Hi, thanks!
Right - it’s an assumption about which searches are futile to continue, which is false but has two redeeming qualities: (1) it can’t be wrong enough to block a solution entirely, only at fixed depths, (2) statistically, it saves far more time than it wastes by making you re-search machines.
I doubt it, but it was a vast majority at all depths up to 9 (100% for power-of-2 depths).
Pretty much! For state i to be a “sink state” means DFA[i][0] == i && DFA[i][1] == i. (Consequence: if DFA[i][0] is known and DFA[i][1] is under construction, you can’t be sure i is a sink but you might be sure it isn’t.)
The Rust code computes this power-of-2 bound by extracting the high bit of n, tracks the run of non-sink-states starting at i=0, and rejects the DFA (same as if ExtendNFA returned false) if the count exceeds the power-of-2 bound. For fear of off-by-one errors I confirm that “the count” is e.g. 1 if the run is from i=0 to i=0 inclusive.
This same debate arose in HS acceptance discussions.
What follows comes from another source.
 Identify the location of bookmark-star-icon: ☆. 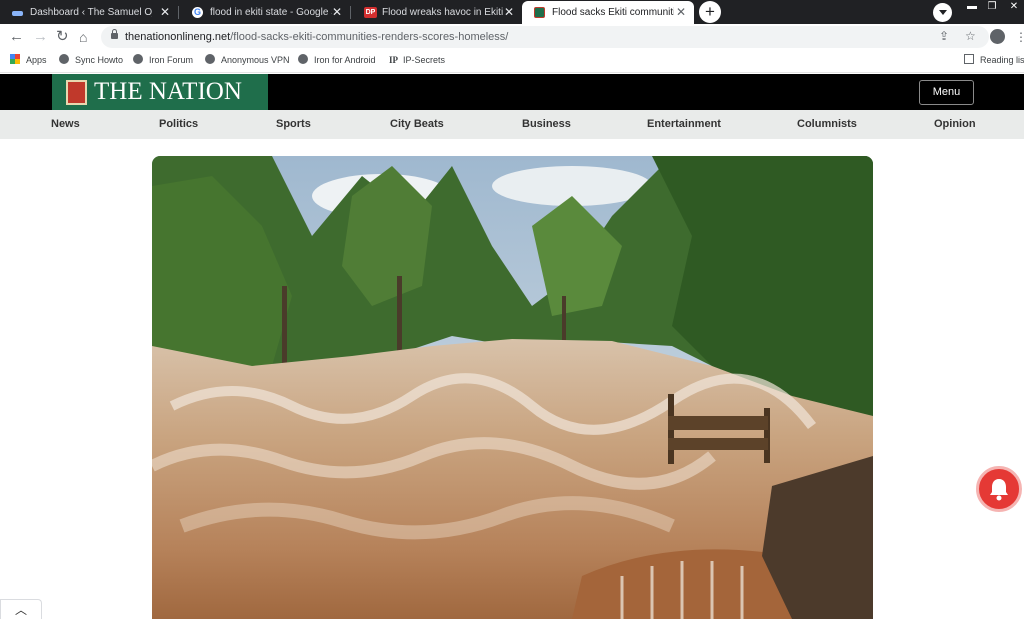
(970, 36).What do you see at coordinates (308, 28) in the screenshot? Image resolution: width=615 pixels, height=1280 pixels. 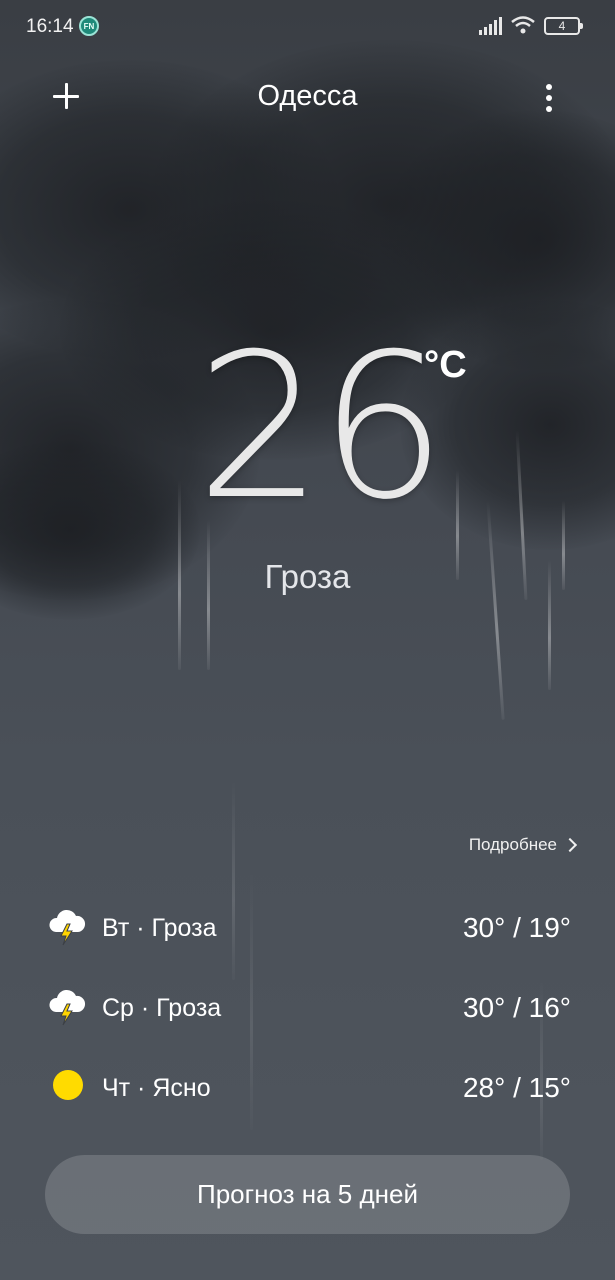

To summarize: this thread and sub-forum is the place to debate that. I think everyone’s trying to set fair and non-dogmatic rules, just with varying ideas about what balance to strike. I’ll say this, though: when it’s practical, it’s very clean for the BB challenge’s ultimate work product to say: “we followed the method described here, deciding 1,234,567 of the remaining machines, and so can you, and nothing more needs to be said about those machines.”
I can’t find the quote right now, but I think even cosmo was open to shifting to a proof-data approach – but for a small machine population.
Drat. I wasn’t really expecting it to work, but you’d already beaten my expectations, so I was hoping.